[Stored items from a collection]
Content starts
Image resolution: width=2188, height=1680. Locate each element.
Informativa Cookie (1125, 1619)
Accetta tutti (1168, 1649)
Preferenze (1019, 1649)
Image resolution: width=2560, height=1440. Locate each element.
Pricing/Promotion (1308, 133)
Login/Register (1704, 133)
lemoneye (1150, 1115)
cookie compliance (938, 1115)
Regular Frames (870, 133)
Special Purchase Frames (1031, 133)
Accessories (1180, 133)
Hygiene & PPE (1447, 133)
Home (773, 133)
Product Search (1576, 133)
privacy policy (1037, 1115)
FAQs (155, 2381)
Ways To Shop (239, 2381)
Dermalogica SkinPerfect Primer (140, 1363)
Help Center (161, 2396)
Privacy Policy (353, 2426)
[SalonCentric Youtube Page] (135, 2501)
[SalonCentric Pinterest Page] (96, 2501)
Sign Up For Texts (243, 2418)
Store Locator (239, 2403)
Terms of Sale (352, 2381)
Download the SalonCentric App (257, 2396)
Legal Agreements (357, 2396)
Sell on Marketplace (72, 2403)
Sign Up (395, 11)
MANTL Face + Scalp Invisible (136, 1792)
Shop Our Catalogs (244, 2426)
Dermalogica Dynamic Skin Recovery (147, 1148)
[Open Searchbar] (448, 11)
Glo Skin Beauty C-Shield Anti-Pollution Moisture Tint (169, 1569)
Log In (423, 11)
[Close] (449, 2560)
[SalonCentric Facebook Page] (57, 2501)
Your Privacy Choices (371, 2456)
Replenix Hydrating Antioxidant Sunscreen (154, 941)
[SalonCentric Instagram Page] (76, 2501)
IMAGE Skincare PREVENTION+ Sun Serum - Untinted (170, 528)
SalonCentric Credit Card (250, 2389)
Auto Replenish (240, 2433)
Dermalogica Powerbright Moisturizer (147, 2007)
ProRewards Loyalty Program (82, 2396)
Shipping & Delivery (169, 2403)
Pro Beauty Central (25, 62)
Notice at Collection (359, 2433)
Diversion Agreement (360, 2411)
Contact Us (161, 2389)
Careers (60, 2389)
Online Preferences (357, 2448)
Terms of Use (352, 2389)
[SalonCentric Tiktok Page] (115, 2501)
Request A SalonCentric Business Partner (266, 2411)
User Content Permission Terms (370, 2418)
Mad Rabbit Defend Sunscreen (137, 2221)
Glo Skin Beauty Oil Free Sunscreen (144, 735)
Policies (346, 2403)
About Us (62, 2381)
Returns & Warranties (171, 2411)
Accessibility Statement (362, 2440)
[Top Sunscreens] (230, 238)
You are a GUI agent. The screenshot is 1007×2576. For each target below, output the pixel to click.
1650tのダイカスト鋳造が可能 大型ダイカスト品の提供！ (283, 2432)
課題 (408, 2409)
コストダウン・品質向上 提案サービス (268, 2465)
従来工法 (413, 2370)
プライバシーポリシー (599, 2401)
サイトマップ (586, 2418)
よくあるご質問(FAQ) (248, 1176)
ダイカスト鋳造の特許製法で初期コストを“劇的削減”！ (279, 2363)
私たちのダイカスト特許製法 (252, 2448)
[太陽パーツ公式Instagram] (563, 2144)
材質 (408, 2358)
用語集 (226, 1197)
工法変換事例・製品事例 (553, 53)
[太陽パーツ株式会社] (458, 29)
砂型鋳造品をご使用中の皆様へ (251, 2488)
Content ends
» TASK
Show the lines above with "each".

» WRITTEN RESPONSE
Image resolution: width=2188, height=1680. Locate each element.
Image resolution: width=2560, height=1440. Locate each element.
You are a GUI agent. The screenshot is 1007×2576. For each target below, output the pixel to click.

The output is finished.